TEXT section start

Every approved treatment for narcolepsy — stimulants, sodium oxybate, wake-promoting agents — manages symptoms without addressing why they occur. For narcolepsy type 1, the cause is well established: the immune system destroys the brain's orexin-producing neurons, collapsing the neurochemical scaffolding of stable wakefulness. A new class of drugs called orexin receptor agonists aims to replace that missing signal, and one such drug is already under FDA review for type 1.
But narcolepsy type 2 is a different problem — or so the field has long assumed. These patients also suffer from overwhelming daytime sleepiness, yet their orexin levels typically test normal. Without a clear orexin deficit, there was little biological rationale for giving them an orexin-boosting drug. Now, results from a landmark trial suggest that reasoning was wrong.
The Vibrance-2 Results
The Vibrance-2 study, a randomized, double-blind, placebo-controlled phase 2 trial conducted by Alkermes, enrolled 93 adults with narcolepsy type 2. Participants were randomized to one of three doses of alixorexton — 10 mg, 14 mg, or 18 mg — or placebo, taken once daily for eight weeks.
The drug met both co-primary endpoints:
- Maintenance of Wakefulness Test (MWT): Patients on the 14 mg and 18 mg doses showed statistically significant improvements in sleep latency — the length of time they could stay awake in a quiet, dimly lit room. All three doses produced clinically meaningful gains over placebo.
- Epworth Sleepiness Scale (ESS): The 18 mg dose achieved statistically significant reductions in subjective daytime sleepiness after multiplicity adjustment. All dose groups showed clinically meaningful improvements from baseline.
Alixorexton was well tolerated at every dose tested. No serious adverse events were reported. The most common side effects were pollakiuria (frequent urination), insomnia, and dizziness — all mild to moderate.
Why This Matters Beyond the Numbers
The Vibrance-2 data represent a conceptual shift, not just a clinical one. This is the first large, randomized phase 2 study to demonstrate that an orexin 2 receptor agonist can drive clinically meaningful improvement in a patient population without known orexin deficiency.
That finding raises a fundamental question: if narcolepsy type 2 patients have normal orexin levels, why does amplifying orexin signaling help them?
Several hypotheses are emerging. One possibility is that standard cerebrospinal fluid tests are too crude to detect subtle orexin dysfunction — patients may have localized deficits or receptor-level signaling problems that don't register in a lumbar puncture. Another is that boosting orexin transmission above baseline simply strengthens a wake-promoting circuit that is functionally weak, even if the neuropeptide itself is present in normal concentrations.

TEXT section end

TO DO —
Resume the article on alixorexton in narcolepsy type 2, picking up after its final sentence.

MATERIAL SHOWN section start

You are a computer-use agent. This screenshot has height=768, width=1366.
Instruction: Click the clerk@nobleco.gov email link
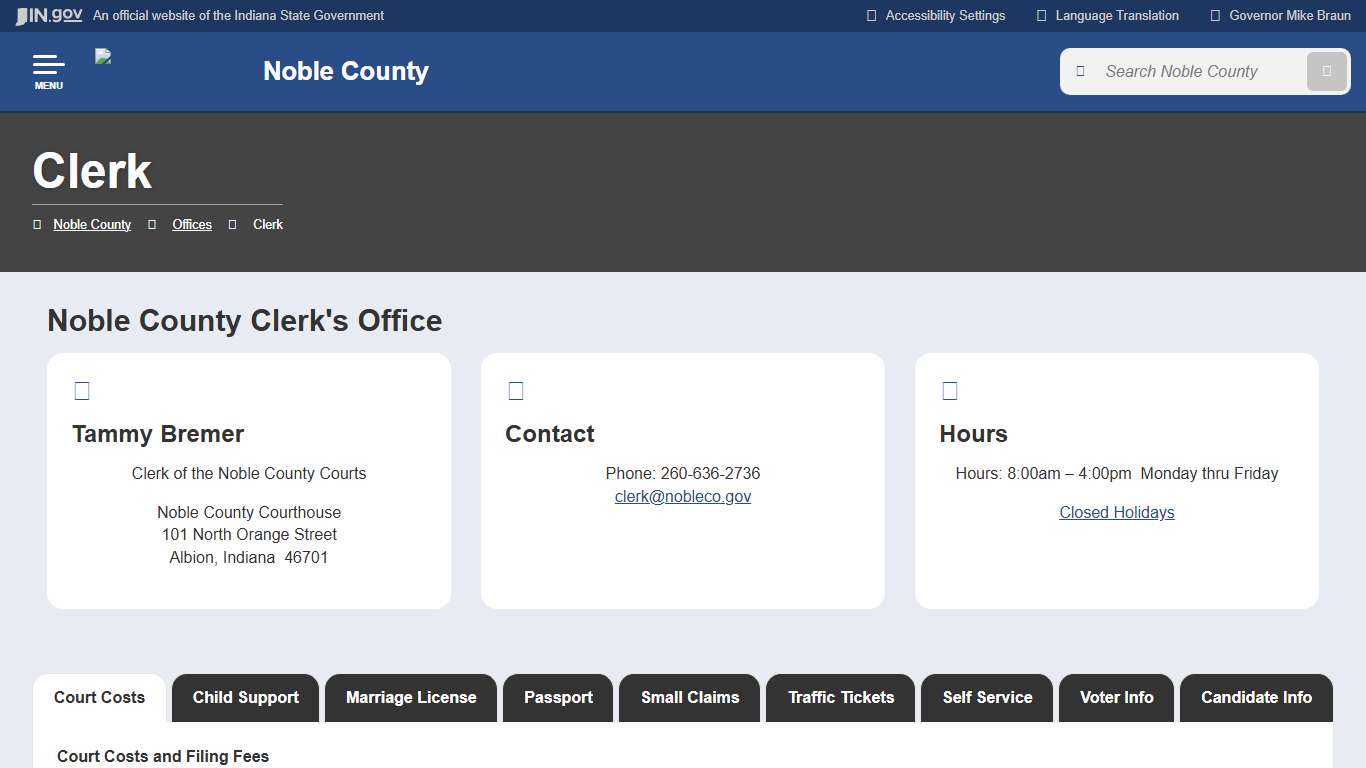pos(683,496)
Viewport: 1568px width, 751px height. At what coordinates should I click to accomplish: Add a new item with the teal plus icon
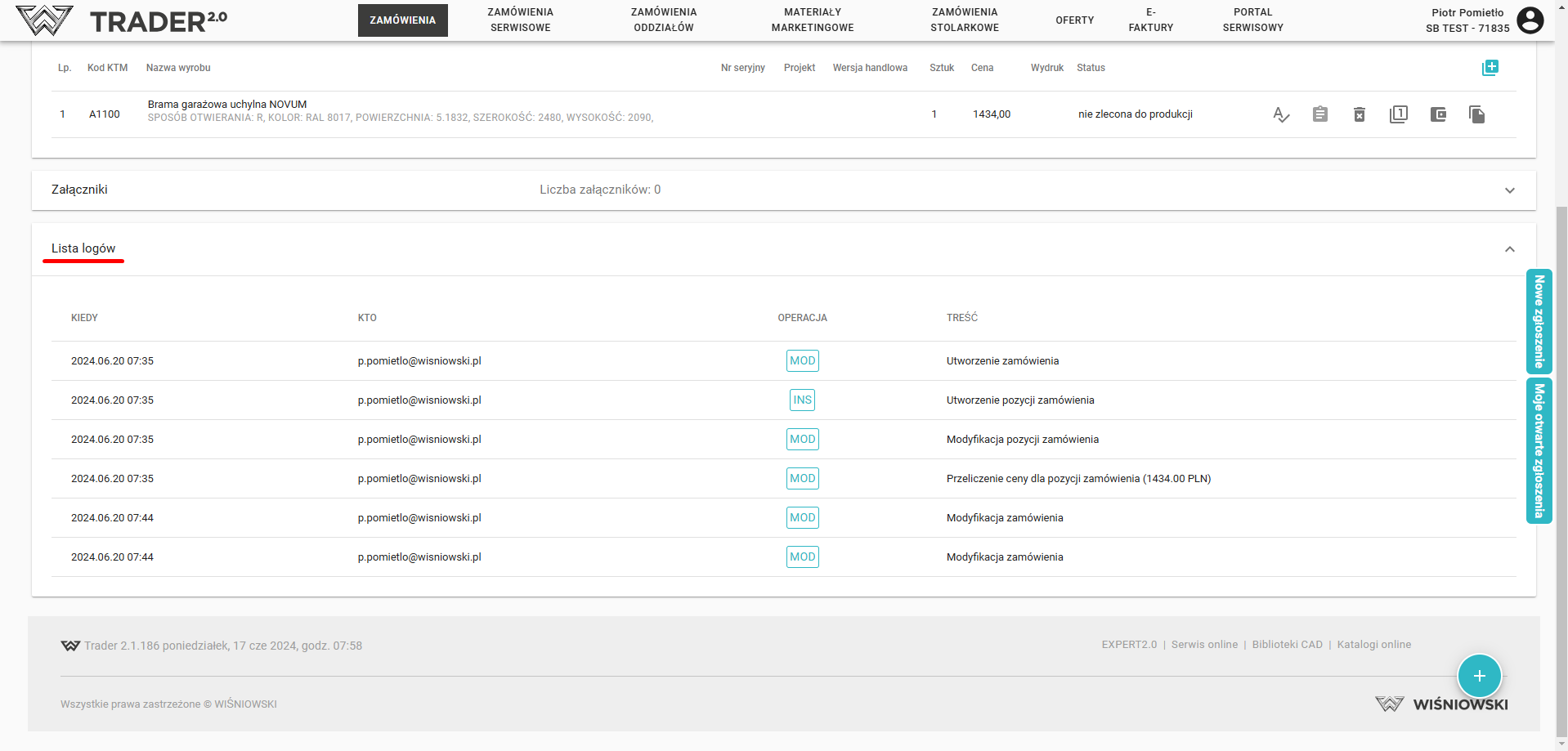click(1490, 68)
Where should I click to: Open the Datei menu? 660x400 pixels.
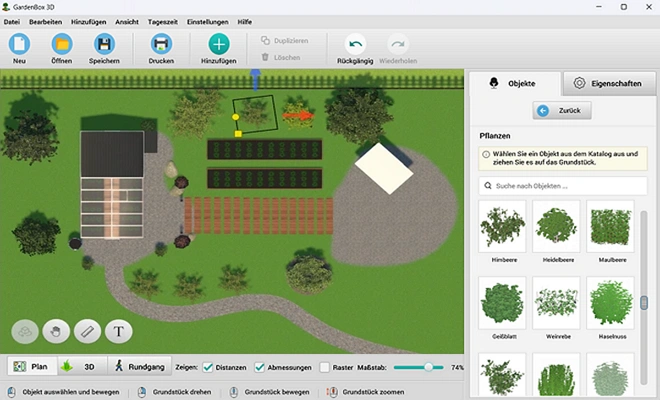(x=12, y=21)
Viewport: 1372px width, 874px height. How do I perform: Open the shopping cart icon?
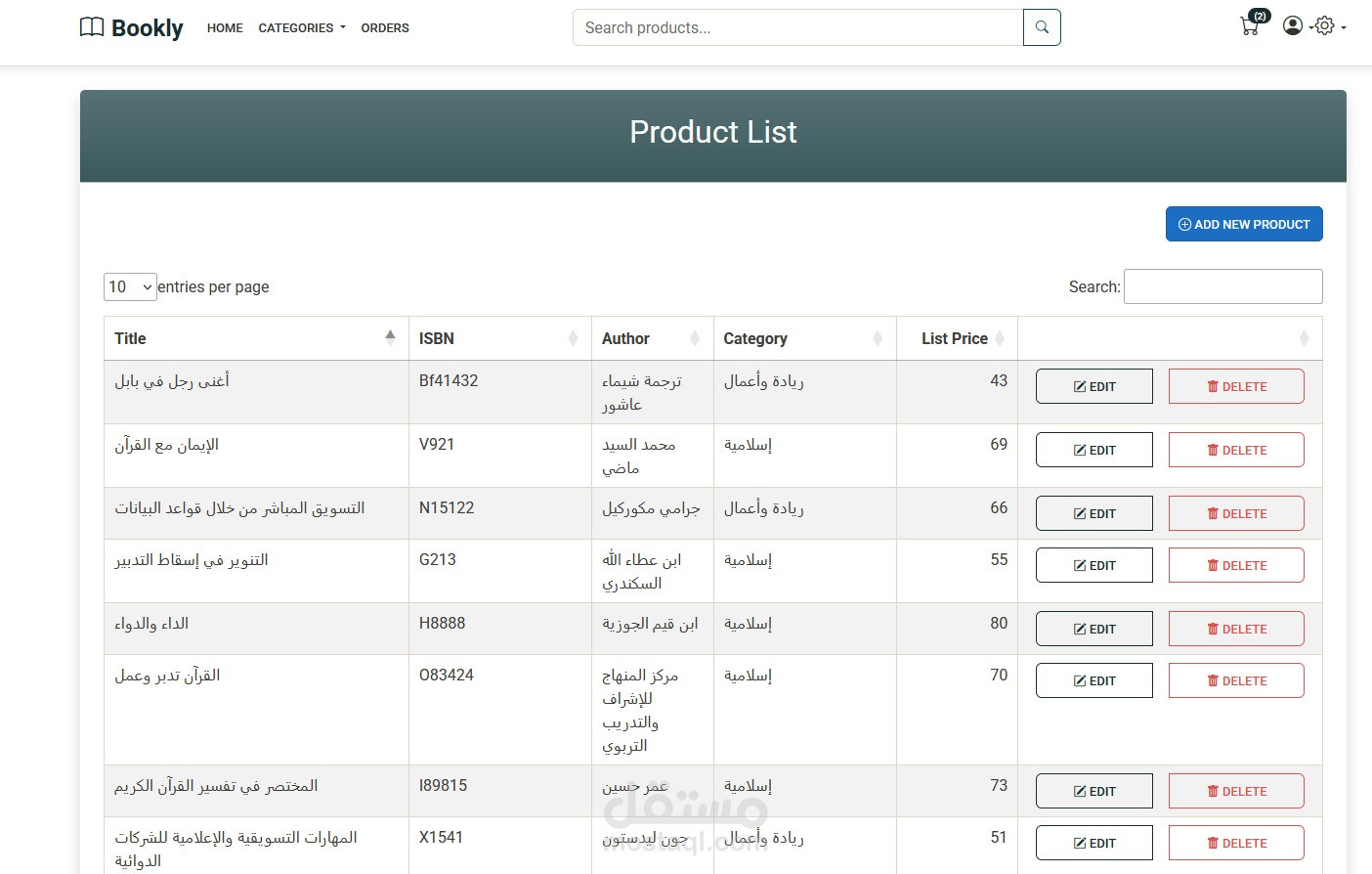[1250, 26]
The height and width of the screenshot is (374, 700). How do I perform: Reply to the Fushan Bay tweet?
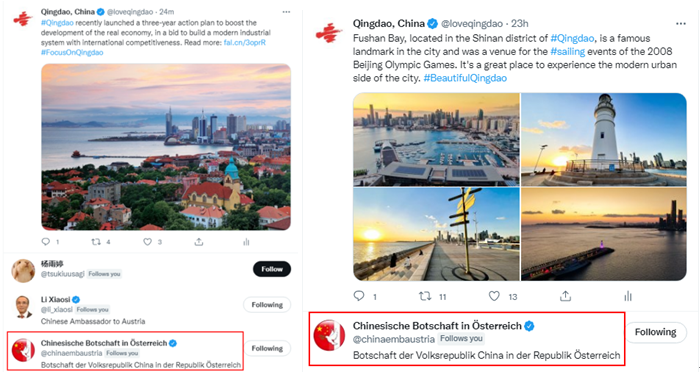[x=359, y=296]
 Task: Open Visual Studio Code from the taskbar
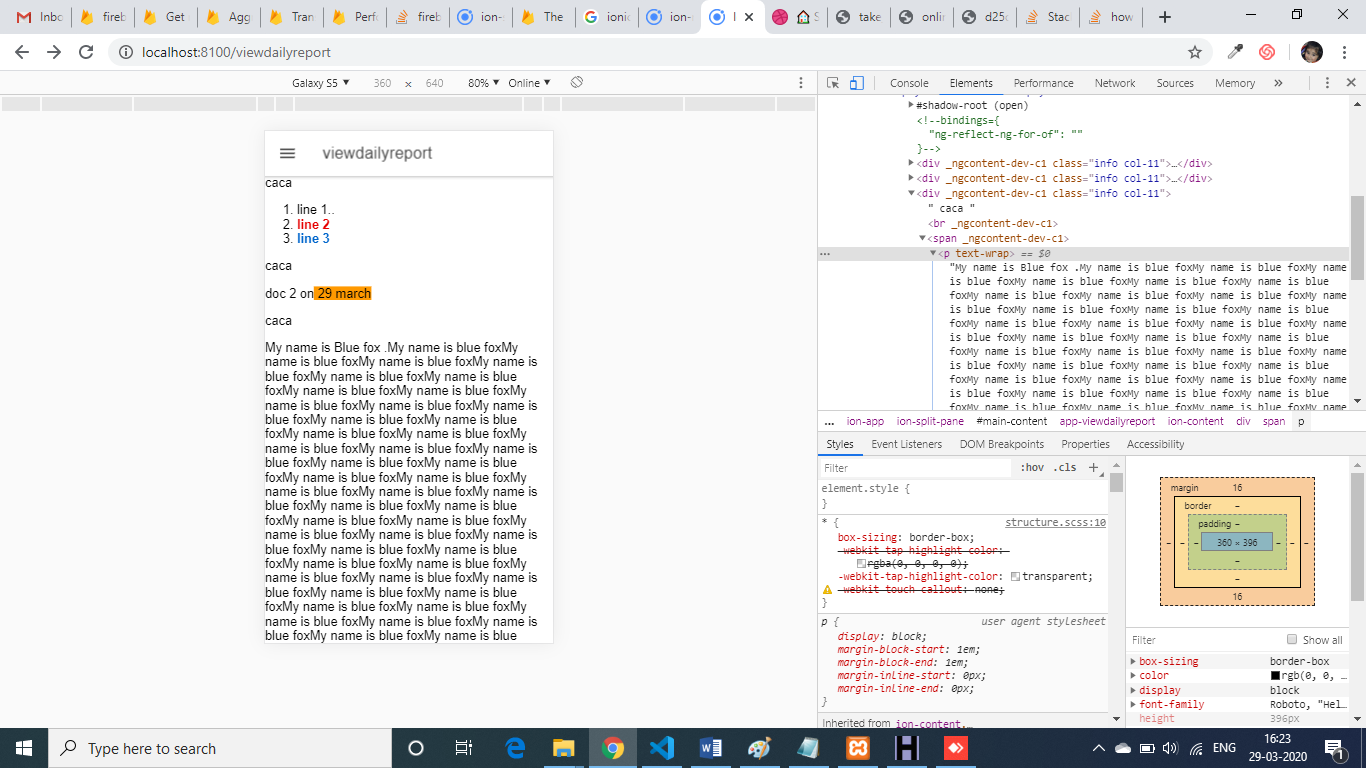(662, 748)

MATERIAL SHOWN section end

ANSWER SPACE —
Either way, the results suggest that the binary framework — type 1 means orexin deficiency, type 2 means something else — may be an oversimplification.
A Disease That Has Been Underserved
Narcolepsy type 2 affects an estimated 20 to 34 people per 100,000, though the true prevalence is likely higher because the condition is frequently misdiagnosed as depression, chronic fatigue, or idiopathic hypersomnia. Unlike type 1, it lacks a diagnostic biomarker — the diagnosis rests on clinical criteria and an overnight sleep study followed by a daytime nap test.
Treatment options have historically been borrowed from the type 1 playbook: modafinil, amphetamines, and, more recently, sodium oxybate. No drug has ever been specifically developed or approved for narcolepsy type 2. Alixorexton could change that. Alkermes has initiated a global phase 3 program — the Brilliance studies — enrolling patients with both type 1 and type 2 narcolepsy as of mid-2026.
The detailed Vibrance-2 results, including exploratory endpoints on cognition and fatigue, are being presented at the SLEEP 2026 annual meeting in Baltimore, where Alkermes is sharing 26 research abstracts.
What This Means for Patients
For the roughly half of narcolepsy patients who have type 2, the Vibrance-2 data offer two kinds of hope. The first is practical: a drug designed around the biology of wakefulness, rather than a stimulant that forces alertness through a blunter mechanism, may eventually reach them. The second is deeper: for the first time, research is suggesting that their disease shares a mechanistic thread with type 1, which could accelerate development of targeted therapies and bring the condition closer to the clinical and research attention it has long lacked.